Currently, there are few available treatments that effectively address work-related outcomes for individuals living with mood and anxiety disorders. Evidence-based psychotherapies such as cognitive-behavioral therapy (CBT), are primarily designed for improving clinical outcomes for individuals struggling with these disorders. Work-specific interventions designed for those with severe mental illness, such as Individual Placement and Support (IPS), mainly focus on attaining employment and do not address workplace performance and job retention for employed adults, thereby leading to a critical gap in efforts to increase job satisfaction and functioning for these individuals. There is a need for treatment innovations that address occupational impairments within the workplace to help enhance work performance and maintain employment. Directed by Dr. Lisa O’Donnell, and in collaboration with Henry Ford Health System, the primary aim of this study is to determine the relevance and logistic feasibility of a simulation-based, workplace intervention for adults diagnosed with mood and anxiety disorders in the Detroit area by examining the attitudes of both mental health clinicians and patients diagnosed with mood and anxiety disorders. Findings will inform the development of interventions that improve employment outcomes for individuals suffering from mood and anxiety disorders, in the City of Detroit and beyond.

Office Location

5447 Woodward Avenue,

Detroit MI, 48202

Office # 030

Grand Challenges Project

O’Donnell’s research portfolio at Wayne State University spans many of the Grand Challenges for Social Work, including advancing long and productive lives, reducing extreme economic inequality, building financial capability for all, and achieving equal opportunity and justice. The primary translational aim of her work is to promote social and economic justice for individuals struggling with mood and anxiety disorders who have historically been stigmatized and oppressed in our society. To that end, her clinical and intervention research examines employment outcomes for mood and anxiety disorders, including efforts to develop, refine, and implement evidence-based treatment.

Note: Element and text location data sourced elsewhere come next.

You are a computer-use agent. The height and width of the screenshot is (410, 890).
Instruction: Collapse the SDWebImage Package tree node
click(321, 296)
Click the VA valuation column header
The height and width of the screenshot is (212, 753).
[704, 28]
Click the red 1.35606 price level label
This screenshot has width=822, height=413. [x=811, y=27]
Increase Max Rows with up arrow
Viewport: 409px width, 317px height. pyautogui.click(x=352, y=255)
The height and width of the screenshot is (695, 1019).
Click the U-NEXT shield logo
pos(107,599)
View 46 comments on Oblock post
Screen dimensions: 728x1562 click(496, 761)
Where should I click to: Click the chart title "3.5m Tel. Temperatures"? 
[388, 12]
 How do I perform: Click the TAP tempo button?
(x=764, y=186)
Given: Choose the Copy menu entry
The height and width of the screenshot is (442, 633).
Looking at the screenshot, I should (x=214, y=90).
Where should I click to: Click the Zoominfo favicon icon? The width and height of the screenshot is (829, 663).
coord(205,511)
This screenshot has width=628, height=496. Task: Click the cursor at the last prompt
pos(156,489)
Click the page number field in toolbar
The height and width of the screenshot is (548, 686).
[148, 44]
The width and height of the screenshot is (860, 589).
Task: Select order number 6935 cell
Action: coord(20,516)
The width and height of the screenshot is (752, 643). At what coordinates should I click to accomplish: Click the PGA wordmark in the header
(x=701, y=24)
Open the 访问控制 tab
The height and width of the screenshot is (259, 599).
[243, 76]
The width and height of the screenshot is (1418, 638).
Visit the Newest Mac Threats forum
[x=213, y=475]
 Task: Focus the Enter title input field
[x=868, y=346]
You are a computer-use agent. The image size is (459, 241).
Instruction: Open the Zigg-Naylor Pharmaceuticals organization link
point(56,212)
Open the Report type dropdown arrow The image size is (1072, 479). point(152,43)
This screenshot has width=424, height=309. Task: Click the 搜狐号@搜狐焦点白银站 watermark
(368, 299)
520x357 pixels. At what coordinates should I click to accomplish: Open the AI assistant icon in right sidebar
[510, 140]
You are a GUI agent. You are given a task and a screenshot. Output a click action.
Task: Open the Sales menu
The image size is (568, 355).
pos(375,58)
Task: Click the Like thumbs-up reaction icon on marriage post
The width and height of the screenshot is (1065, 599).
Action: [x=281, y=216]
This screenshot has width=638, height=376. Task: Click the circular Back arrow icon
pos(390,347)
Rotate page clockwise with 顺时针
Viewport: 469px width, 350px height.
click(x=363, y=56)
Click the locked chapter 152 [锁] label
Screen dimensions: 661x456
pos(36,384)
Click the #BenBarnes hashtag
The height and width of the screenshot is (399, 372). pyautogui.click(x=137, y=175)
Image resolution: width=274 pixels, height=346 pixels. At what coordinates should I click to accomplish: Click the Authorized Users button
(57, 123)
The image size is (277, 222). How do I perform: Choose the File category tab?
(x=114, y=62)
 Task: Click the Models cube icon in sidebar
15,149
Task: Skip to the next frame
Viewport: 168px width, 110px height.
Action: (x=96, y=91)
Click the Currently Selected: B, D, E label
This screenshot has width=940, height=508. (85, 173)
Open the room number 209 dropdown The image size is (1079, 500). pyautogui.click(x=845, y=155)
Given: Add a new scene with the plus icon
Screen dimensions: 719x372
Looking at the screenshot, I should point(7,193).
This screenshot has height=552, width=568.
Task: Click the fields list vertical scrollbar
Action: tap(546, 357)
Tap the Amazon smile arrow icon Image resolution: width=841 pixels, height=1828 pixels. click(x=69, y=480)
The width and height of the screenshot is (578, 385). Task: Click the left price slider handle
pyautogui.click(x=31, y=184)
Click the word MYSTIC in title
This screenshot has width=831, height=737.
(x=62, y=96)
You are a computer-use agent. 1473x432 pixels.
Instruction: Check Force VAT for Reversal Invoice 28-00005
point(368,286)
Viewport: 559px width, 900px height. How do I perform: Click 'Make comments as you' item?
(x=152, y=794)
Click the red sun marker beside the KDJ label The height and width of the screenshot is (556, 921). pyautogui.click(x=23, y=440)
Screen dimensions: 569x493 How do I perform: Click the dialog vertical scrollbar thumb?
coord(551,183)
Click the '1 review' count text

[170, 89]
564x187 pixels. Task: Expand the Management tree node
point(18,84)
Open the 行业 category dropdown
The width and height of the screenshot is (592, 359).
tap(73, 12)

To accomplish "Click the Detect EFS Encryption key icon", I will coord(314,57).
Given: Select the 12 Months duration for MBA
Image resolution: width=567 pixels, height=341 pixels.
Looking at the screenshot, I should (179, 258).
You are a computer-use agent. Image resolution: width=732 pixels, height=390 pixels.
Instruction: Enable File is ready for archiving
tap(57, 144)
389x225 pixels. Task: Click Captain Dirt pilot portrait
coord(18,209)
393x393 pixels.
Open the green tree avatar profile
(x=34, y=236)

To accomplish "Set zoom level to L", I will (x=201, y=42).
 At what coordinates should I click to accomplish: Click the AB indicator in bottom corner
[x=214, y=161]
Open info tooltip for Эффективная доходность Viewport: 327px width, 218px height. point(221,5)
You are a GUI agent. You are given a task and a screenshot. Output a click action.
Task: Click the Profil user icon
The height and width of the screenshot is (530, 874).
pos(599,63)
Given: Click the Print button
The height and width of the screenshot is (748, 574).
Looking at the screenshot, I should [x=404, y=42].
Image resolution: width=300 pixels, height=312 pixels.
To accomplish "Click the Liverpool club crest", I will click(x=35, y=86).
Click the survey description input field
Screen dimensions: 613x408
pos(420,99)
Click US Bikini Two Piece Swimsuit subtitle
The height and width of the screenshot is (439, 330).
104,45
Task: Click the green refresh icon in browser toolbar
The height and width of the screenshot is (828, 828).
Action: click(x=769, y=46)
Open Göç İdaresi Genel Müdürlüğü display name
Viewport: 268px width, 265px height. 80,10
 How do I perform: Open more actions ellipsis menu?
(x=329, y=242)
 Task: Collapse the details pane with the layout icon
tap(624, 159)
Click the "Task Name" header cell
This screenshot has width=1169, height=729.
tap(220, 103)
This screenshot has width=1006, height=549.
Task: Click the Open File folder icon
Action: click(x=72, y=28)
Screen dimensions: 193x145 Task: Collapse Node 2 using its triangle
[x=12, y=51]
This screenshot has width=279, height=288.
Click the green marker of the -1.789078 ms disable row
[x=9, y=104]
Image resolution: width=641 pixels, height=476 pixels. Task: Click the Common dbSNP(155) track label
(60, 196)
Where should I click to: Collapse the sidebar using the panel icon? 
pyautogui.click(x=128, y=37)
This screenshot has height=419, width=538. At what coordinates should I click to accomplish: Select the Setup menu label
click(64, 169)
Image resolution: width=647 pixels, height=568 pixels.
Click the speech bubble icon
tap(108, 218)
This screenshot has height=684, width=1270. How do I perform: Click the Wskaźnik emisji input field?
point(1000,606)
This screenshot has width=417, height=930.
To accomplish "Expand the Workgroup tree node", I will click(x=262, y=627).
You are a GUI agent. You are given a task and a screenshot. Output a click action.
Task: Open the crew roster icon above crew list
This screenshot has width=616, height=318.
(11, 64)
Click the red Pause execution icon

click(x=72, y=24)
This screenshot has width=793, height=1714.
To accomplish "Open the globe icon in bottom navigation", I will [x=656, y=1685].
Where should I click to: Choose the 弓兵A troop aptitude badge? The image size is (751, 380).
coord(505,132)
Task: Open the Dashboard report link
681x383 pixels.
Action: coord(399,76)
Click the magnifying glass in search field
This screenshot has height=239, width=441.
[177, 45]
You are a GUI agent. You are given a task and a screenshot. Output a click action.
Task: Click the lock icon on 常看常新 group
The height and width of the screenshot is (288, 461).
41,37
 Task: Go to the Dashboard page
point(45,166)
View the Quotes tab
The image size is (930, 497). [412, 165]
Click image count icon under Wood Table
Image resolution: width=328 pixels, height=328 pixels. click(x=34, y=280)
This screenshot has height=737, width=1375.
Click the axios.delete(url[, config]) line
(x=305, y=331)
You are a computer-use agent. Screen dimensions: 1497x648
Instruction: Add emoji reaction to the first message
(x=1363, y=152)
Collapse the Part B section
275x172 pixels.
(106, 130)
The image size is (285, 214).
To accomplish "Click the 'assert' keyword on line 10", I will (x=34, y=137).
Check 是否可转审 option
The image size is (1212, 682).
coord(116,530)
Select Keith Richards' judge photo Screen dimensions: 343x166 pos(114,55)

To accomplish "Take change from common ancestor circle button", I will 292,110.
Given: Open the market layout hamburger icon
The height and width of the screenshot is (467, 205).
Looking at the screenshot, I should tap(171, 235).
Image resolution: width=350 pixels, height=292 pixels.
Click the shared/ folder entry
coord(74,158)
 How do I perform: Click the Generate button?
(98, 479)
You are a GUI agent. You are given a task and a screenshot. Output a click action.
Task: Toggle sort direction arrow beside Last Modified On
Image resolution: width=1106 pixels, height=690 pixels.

O’Donnell’s work examines the nature of employment deficits among individuals with bipolar disorder and other severe mental illnesses. Employing clinical trial methodology, she examines evidence-based treatments for underserved and economically disadvantaged populations including youth and adults with depression, bipolar disorder, and anxiety disorders. Two of her most recent projects examine the nature of interpersonal work challenges (stigma, disclosure, requesting work accommodations, social support, negative impact of one’s condition) and work performance impairments in affected adults and tests the feasibility and acceptability of a simulation-based, work-related intervention that provides training in complex interpersonal skills through interactions with virtual characters in a simulated work environment.